From the data, return each line holding the word "computer".

# Records from a data source
== == ==

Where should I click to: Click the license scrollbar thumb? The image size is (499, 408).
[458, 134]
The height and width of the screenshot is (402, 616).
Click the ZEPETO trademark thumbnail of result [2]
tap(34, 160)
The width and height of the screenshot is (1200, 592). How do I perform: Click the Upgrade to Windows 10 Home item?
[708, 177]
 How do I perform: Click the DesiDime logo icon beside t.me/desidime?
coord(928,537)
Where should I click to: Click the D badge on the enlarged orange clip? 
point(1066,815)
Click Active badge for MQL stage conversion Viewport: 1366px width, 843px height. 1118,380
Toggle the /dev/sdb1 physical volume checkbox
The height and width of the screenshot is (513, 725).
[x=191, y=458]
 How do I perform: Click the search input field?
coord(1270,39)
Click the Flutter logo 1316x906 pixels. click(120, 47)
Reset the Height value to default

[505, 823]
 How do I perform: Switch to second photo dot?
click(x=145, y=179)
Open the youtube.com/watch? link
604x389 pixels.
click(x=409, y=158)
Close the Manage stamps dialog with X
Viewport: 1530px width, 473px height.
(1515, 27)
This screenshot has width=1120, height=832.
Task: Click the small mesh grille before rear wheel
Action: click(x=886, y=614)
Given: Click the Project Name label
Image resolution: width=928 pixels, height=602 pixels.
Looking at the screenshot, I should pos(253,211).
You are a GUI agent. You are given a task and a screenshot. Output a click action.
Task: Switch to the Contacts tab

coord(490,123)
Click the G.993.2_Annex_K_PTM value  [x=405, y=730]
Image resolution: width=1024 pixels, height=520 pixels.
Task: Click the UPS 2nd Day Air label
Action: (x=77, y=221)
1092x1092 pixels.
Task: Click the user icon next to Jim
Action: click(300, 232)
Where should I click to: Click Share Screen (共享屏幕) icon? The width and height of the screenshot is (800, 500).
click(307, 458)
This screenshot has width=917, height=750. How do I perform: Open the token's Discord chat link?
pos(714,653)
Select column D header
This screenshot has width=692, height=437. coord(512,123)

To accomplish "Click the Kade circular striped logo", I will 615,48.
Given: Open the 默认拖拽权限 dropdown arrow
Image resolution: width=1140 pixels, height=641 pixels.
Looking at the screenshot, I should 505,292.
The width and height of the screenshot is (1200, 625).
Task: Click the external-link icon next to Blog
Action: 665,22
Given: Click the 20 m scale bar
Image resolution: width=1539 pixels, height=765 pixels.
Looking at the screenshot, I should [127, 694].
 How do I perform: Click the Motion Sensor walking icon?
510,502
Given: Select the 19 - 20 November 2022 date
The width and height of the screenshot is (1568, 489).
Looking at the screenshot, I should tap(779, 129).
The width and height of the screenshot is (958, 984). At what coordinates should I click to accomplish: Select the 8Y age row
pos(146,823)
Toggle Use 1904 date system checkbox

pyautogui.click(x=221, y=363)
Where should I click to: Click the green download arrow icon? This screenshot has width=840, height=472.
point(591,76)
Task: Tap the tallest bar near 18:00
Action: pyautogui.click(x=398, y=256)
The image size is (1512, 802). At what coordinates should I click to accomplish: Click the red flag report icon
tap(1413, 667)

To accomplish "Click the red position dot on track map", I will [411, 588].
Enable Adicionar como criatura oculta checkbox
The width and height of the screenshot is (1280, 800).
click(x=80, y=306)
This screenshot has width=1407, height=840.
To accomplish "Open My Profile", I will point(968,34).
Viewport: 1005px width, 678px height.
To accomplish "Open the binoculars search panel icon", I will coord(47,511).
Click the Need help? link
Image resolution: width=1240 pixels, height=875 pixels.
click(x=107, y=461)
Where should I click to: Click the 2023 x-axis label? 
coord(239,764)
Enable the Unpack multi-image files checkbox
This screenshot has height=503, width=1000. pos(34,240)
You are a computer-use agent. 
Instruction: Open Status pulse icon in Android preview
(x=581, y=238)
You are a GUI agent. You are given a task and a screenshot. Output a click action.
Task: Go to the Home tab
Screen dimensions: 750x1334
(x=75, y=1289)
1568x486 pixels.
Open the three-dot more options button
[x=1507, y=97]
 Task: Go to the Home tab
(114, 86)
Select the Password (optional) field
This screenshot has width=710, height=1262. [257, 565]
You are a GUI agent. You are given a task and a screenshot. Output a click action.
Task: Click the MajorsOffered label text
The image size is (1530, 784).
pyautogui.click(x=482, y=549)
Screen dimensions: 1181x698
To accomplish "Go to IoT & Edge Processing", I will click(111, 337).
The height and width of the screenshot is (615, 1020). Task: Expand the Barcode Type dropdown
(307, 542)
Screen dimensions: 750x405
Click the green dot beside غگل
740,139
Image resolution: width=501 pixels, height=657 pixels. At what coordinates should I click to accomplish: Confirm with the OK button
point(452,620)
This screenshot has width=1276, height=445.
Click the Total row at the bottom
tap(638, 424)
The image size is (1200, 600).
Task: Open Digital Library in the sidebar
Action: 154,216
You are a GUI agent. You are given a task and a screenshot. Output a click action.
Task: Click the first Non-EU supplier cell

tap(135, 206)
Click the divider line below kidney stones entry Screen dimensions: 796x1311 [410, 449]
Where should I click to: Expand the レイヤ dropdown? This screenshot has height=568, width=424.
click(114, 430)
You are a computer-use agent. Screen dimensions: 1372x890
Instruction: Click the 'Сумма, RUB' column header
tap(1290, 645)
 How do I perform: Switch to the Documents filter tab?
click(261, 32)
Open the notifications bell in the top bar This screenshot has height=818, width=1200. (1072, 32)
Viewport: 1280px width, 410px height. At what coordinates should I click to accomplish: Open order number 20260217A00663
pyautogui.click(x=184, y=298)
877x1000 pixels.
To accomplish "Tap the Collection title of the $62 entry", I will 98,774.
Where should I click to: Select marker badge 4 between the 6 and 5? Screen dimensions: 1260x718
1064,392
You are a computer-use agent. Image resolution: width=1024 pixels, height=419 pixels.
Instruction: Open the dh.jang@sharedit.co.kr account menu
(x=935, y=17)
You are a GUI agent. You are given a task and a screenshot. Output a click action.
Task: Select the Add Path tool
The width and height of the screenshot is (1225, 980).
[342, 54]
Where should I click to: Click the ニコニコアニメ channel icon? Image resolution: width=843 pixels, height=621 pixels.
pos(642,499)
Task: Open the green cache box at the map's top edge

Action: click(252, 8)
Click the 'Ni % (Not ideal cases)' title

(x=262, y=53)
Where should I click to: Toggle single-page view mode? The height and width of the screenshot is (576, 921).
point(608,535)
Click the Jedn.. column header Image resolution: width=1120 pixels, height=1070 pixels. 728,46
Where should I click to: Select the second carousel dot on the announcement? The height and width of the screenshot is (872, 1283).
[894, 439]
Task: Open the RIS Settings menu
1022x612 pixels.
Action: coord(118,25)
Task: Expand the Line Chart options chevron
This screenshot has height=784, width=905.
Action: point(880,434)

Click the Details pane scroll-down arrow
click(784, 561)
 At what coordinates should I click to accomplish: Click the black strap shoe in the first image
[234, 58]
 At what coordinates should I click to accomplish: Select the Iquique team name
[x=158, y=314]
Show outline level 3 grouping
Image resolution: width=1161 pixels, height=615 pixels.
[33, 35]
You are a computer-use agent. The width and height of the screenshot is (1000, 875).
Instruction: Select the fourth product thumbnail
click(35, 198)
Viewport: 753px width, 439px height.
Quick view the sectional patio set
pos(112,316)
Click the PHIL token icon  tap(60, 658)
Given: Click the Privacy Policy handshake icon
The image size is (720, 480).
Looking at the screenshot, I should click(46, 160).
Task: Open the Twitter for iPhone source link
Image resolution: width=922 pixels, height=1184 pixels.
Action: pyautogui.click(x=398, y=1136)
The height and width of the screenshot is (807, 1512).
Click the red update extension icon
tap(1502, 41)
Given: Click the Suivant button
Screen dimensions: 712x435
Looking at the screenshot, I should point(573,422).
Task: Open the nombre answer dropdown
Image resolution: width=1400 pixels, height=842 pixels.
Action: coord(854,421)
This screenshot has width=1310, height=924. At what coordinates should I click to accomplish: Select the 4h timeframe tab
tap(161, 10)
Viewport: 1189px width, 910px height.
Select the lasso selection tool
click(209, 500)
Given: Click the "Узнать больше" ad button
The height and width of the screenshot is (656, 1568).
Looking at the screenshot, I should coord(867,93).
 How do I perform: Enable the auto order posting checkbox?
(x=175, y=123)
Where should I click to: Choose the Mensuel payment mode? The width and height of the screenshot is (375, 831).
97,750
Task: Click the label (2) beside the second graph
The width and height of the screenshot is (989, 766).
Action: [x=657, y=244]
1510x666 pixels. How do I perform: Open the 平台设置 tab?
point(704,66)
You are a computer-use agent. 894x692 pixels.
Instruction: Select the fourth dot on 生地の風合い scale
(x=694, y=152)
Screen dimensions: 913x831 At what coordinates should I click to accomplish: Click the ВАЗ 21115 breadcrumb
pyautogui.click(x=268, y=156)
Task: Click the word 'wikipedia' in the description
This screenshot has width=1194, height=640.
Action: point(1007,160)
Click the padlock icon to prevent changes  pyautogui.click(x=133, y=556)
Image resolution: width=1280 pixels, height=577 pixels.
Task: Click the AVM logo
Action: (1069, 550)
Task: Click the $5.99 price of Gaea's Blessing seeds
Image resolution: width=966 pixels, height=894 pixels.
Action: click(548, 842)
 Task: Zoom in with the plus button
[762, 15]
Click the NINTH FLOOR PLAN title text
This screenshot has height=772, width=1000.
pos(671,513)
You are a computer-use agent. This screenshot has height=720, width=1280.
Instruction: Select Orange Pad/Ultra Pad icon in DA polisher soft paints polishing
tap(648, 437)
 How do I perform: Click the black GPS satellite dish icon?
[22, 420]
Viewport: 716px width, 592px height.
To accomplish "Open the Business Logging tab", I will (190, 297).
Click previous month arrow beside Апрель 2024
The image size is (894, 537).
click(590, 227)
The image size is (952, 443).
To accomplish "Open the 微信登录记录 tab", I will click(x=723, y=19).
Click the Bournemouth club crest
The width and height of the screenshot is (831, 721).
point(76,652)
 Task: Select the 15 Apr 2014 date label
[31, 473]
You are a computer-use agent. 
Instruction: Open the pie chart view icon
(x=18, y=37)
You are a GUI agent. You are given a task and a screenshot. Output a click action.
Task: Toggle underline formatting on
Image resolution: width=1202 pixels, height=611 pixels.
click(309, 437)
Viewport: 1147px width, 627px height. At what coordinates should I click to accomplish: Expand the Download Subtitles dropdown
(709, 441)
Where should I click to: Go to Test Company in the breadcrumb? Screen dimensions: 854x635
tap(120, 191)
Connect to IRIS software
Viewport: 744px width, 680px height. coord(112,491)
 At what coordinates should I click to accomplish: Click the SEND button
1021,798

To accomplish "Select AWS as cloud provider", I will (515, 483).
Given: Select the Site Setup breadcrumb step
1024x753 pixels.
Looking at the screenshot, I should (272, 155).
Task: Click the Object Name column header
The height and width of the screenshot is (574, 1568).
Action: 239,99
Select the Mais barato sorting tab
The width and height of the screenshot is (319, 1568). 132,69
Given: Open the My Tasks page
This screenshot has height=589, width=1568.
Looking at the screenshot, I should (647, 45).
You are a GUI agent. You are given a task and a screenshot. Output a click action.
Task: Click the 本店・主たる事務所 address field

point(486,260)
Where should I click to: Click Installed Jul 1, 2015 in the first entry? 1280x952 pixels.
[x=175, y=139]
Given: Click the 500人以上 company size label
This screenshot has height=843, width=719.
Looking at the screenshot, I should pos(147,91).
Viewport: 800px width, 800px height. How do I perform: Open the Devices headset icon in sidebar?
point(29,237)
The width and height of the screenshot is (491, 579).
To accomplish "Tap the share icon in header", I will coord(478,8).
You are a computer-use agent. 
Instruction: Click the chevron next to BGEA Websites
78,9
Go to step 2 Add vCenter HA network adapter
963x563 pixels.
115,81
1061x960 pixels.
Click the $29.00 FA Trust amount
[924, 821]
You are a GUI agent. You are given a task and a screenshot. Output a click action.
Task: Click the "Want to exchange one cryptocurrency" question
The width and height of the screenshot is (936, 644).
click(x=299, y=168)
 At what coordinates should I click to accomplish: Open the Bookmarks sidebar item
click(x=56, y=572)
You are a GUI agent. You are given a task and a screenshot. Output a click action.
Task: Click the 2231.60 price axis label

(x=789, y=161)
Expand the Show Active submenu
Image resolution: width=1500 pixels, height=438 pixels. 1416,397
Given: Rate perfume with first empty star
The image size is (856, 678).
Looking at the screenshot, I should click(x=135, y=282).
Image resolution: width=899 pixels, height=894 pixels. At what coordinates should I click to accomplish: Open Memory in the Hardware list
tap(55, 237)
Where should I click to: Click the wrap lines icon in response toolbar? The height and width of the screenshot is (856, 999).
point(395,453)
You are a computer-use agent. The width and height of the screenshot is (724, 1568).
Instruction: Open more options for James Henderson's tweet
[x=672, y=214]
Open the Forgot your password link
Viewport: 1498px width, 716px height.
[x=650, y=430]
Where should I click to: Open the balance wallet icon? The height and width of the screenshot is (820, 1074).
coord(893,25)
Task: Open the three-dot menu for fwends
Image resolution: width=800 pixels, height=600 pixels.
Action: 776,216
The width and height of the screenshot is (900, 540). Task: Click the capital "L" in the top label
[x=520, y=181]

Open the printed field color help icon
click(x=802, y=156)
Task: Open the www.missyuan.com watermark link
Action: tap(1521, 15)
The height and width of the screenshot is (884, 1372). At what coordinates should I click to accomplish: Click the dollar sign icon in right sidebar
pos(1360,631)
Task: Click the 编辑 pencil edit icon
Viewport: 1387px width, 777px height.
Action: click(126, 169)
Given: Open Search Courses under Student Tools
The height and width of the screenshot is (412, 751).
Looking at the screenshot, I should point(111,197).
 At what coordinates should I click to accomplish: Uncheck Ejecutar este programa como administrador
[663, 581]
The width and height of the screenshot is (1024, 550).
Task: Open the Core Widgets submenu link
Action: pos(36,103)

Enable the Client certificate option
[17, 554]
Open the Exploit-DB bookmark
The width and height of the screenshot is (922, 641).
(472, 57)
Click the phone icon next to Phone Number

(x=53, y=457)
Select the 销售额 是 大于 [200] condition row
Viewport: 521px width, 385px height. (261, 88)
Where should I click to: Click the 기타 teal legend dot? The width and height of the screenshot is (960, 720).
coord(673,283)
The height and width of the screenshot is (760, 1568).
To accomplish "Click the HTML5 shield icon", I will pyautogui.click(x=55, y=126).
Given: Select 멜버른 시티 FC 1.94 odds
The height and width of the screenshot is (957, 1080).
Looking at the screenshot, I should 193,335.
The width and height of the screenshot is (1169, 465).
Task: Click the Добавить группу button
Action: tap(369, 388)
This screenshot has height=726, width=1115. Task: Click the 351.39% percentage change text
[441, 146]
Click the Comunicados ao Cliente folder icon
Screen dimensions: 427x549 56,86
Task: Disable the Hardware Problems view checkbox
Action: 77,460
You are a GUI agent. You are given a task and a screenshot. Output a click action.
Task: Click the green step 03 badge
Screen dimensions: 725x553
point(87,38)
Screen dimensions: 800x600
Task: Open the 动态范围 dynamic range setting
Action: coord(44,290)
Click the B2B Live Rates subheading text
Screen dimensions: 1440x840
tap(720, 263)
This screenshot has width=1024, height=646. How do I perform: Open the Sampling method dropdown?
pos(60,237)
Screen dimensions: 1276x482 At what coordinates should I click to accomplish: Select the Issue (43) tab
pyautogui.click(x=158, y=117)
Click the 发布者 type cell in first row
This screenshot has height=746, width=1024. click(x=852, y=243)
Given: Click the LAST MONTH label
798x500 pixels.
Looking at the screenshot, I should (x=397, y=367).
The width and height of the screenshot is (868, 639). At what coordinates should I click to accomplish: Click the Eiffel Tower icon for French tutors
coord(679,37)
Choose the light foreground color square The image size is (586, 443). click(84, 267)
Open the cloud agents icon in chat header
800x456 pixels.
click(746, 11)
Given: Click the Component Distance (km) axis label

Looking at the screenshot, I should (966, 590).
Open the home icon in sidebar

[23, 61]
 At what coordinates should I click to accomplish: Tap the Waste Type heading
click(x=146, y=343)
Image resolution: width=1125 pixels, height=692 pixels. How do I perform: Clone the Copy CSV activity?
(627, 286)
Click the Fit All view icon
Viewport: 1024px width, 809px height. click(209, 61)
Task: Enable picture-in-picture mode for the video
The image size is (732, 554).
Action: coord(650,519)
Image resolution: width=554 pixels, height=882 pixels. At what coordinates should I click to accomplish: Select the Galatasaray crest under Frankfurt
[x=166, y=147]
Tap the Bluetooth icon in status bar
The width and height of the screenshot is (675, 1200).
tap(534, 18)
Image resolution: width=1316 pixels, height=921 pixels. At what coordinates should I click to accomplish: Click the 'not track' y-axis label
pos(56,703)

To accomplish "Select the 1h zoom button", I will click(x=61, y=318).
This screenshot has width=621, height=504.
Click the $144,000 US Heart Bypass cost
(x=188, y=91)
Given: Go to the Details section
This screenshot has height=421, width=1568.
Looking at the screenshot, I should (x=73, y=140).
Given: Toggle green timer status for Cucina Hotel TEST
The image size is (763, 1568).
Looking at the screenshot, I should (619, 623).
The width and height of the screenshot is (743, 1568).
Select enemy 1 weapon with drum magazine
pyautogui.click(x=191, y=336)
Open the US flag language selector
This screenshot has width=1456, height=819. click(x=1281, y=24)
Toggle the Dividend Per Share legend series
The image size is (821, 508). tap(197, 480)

== == ==

# Result below
You are a computer-use agent. 
You are a computer-use agent. Screen dimensions: 1372x890
You are a computer-use agent. Image resolution: width=1024 pixels, height=419 pixels.
You are a computer-use agent. The width and height of the screenshot is (1000, 875).
You are a computer-use agent. 894x692 pixels.
You are a computer-use agent. This screenshot has height=720, width=1280.
You are a computer-use agent. 
You are a computer-use agent. 
You are a computer-use agent. The width and height of the screenshot is (724, 1568).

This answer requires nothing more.